55e anniversaire du premier vol habité de Youri Gagarine
12 avril 1961, le premier homme dans l’espace s’appelle Youri Gagarine
La fusée Vostok s’élance du Cosmodrome de Baikonour à 9h07 heure de Moscou avec à son bord, le vaisseau Vostok 1 et le premier homme dans l’espace, Youri Gagarine. Un vol d’un peu moins de 2 heures mais un vol historique !
616 secondes après le lancement, c’est le premier homme en orbite autour de la Terre. Il devance d’un mois le premier américain dans la course à l’espace de l’époque entre américains et soviétiques.
En vidéo (sélection d’images de l’époque) : https://youtu.be/OW0yGZjFXWU
Retour sur les derniers jours avant le premier vol habité
7 mars 1960, une vingtaine d’hommes sont sélectionnés parmi les pilotes de l’armée soviétique, dont Youri Gagarine et Alexei Leonov, le premier « piéton » de l’espace.
5 avril 1961, par des avions séparés pour des raisons de sécurité, les cosmonautes rescapés des sélections partent de Moscou pour Baïkonour afin de préparer le premier vol humain dans l’espace. A ce moment, aucun d’eux ne sait qui va être l’heureux élu, même si Titov et Gagarine semblent faire l’unanimité de leurs collègues. Dans une semaine, tout devrait être joué.

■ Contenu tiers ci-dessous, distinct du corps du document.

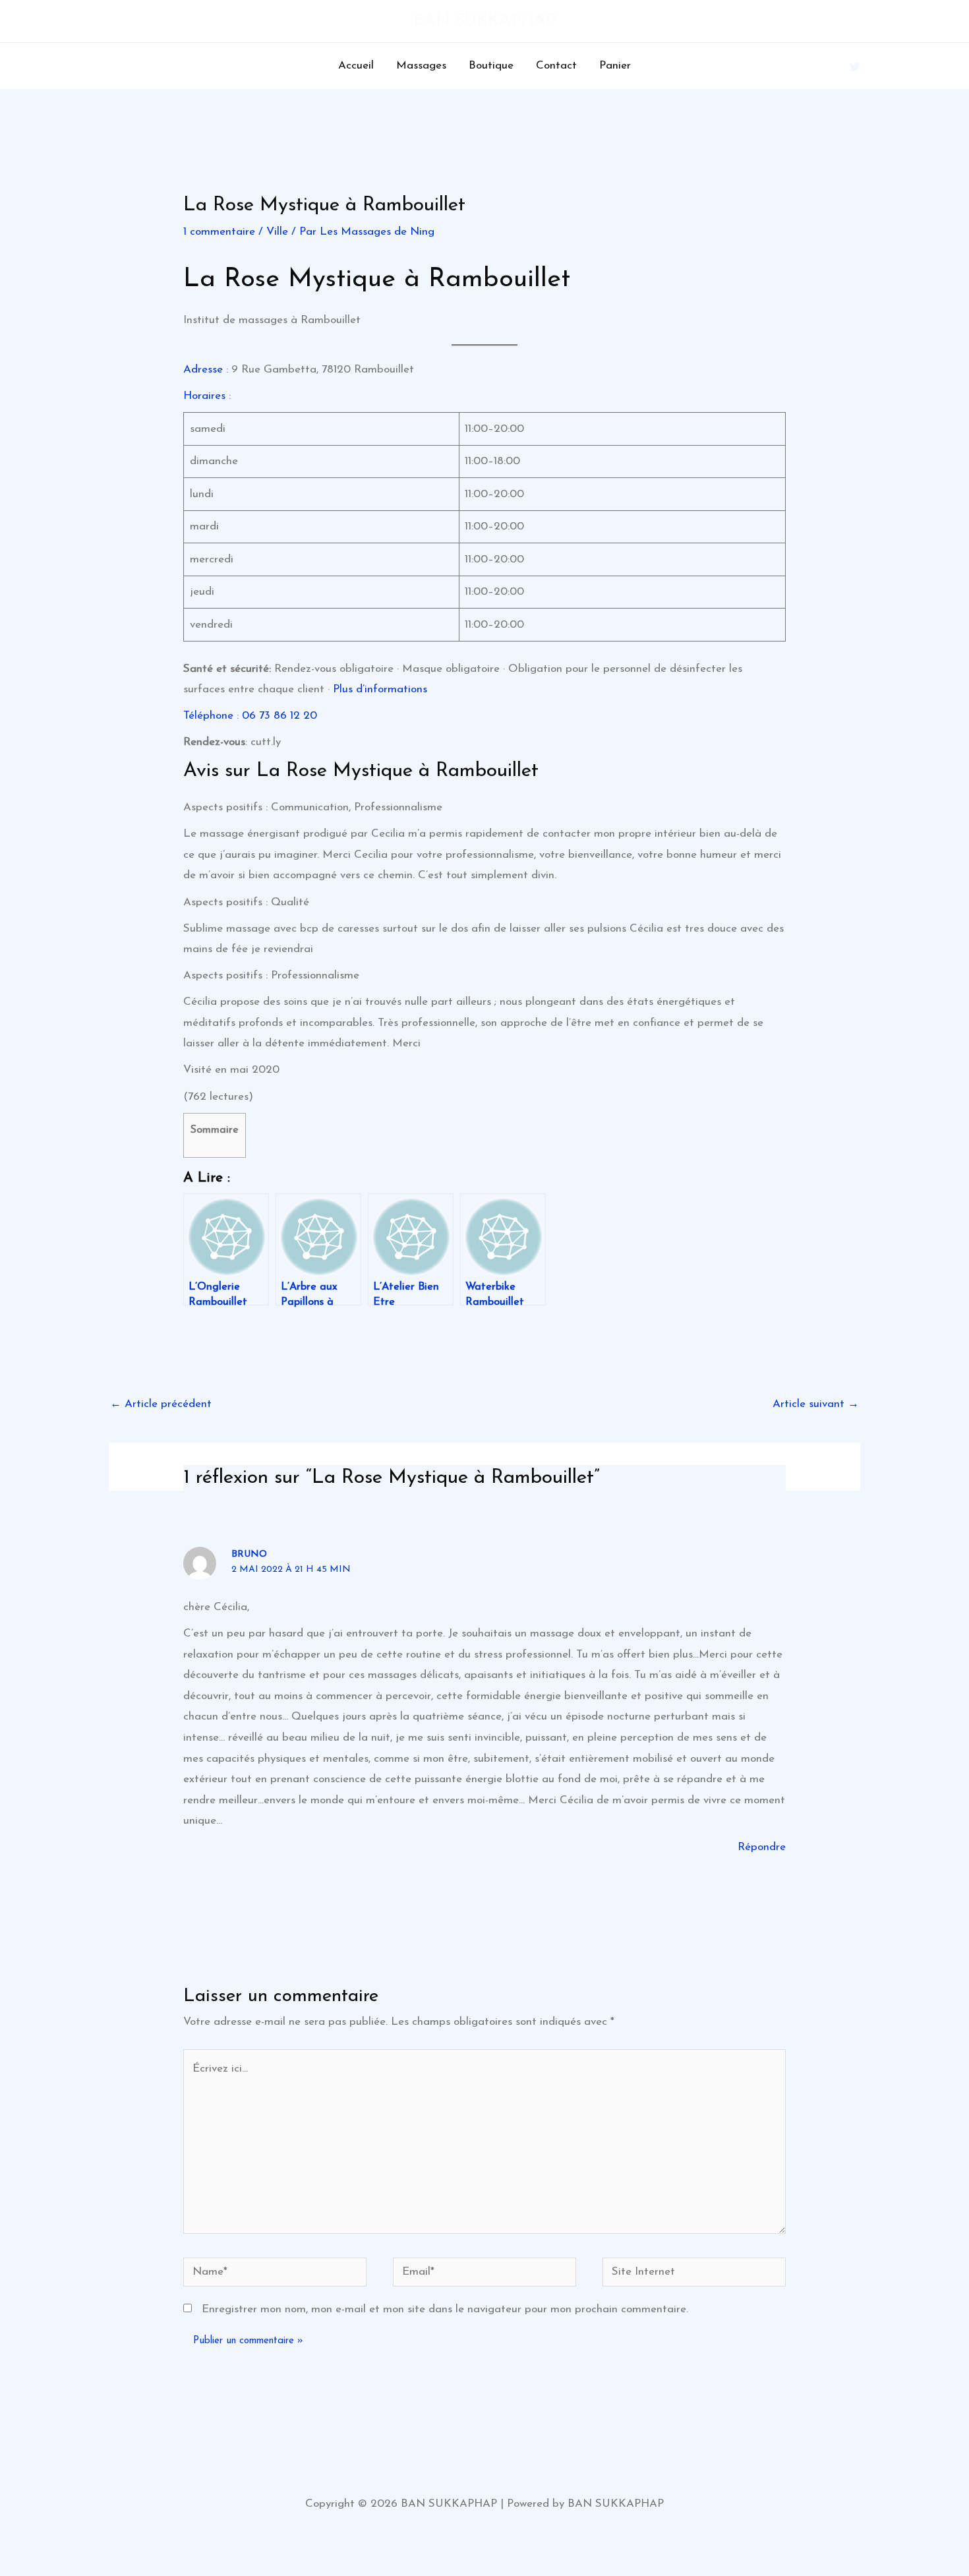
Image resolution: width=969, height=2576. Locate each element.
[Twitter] (855, 66)
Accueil (356, 65)
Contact (556, 65)
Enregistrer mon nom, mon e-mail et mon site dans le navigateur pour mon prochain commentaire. (445, 2309)
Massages (421, 65)
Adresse (203, 369)
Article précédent (161, 1404)
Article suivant (816, 1404)
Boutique (491, 65)
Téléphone (208, 715)
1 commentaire (219, 231)
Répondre (762, 1847)
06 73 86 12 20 (279, 715)
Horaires (204, 396)
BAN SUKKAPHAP (484, 21)
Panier (615, 65)
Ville (277, 231)
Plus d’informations (380, 689)
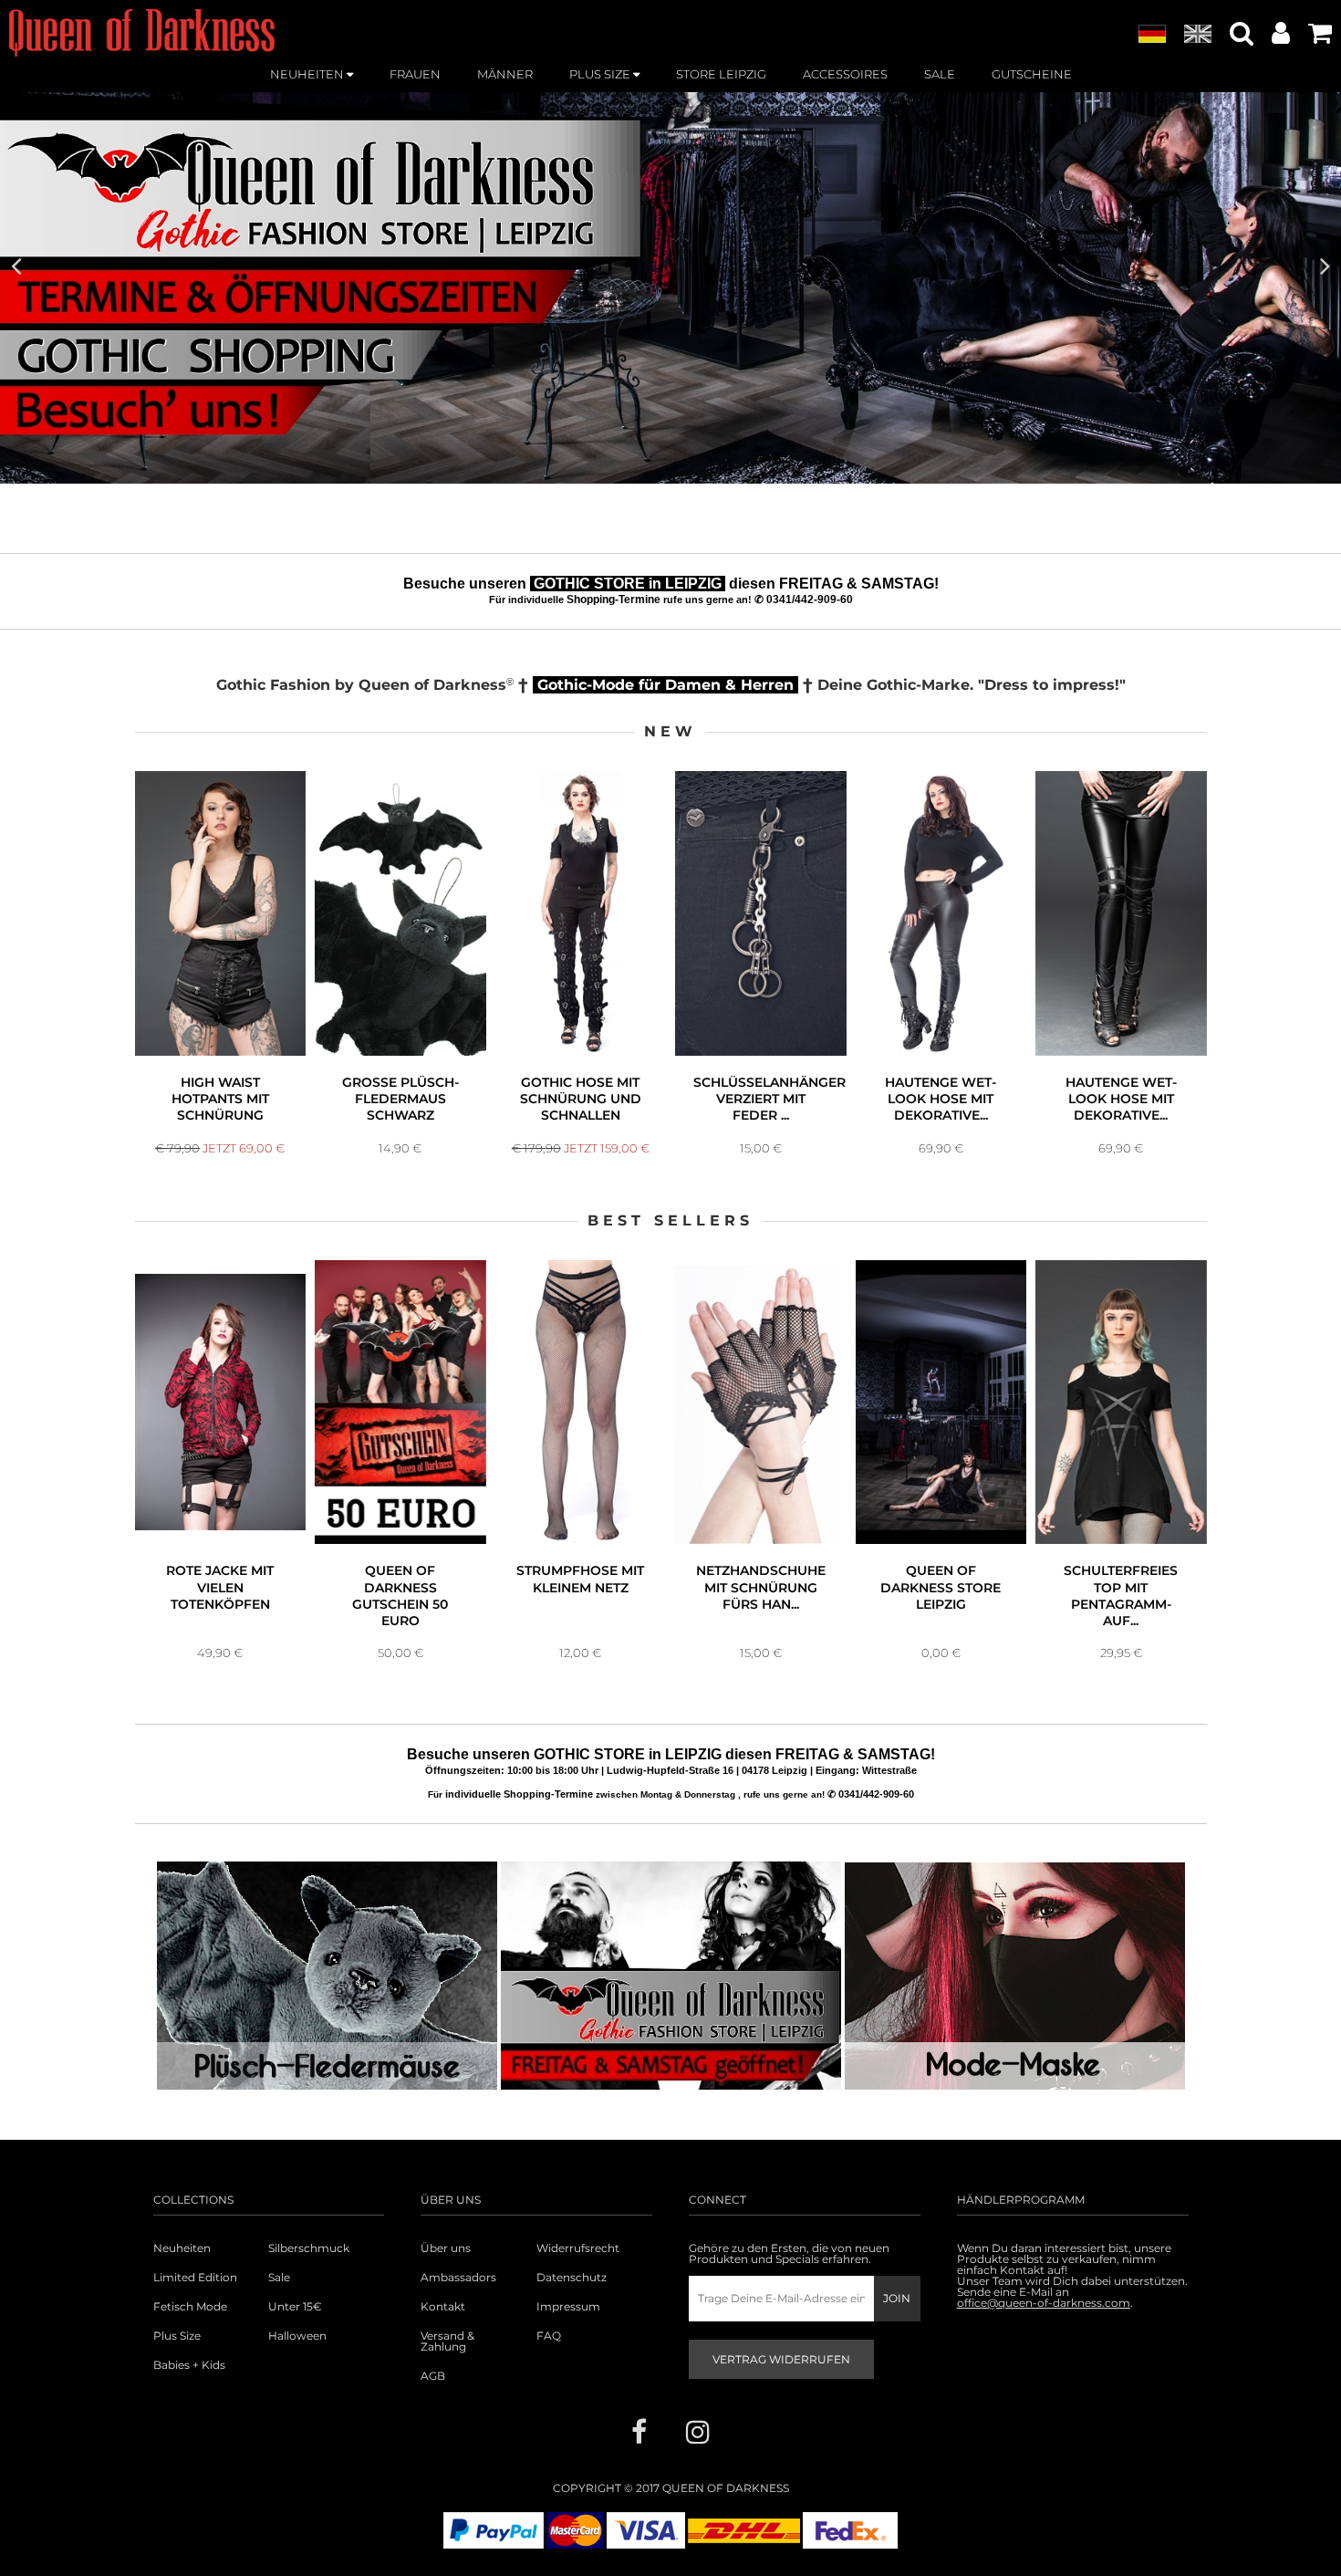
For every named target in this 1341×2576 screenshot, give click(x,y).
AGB (433, 2376)
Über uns (446, 2248)
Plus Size (177, 2336)
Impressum (568, 2306)
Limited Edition (195, 2277)
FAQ (548, 2336)
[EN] (1197, 35)
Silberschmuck (308, 2248)
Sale (279, 2277)
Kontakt (443, 2306)
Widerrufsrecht (577, 2248)
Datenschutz (571, 2277)
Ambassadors (458, 2277)
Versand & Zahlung (447, 2341)
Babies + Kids (189, 2365)
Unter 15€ (295, 2306)
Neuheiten (182, 2248)
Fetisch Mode (190, 2306)
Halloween (297, 2336)
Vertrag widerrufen (781, 2359)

Jeudi 7 avril, les cosmonautes soviétiques sélectionnés pour le premier vol dans l’espace sont arrivés à Baïkonour, lieu secret pour les occidentaux, en territoire kazakhs de nos jours. Ils enfilent leurs scaphandres SK-1 et en tenue, testent pour la première fois le vaisseau Vostok 1 encore dans le hall d’assemblage.
Même si lors des conversations qu’ils ont eues individuellement avec Sergeï Korolev, le concepteur des fusées russes, certains savent déjà qu’ils ne seront pas du voyage, le sort n’est toujours pas jeté entre Titov et Gagarine.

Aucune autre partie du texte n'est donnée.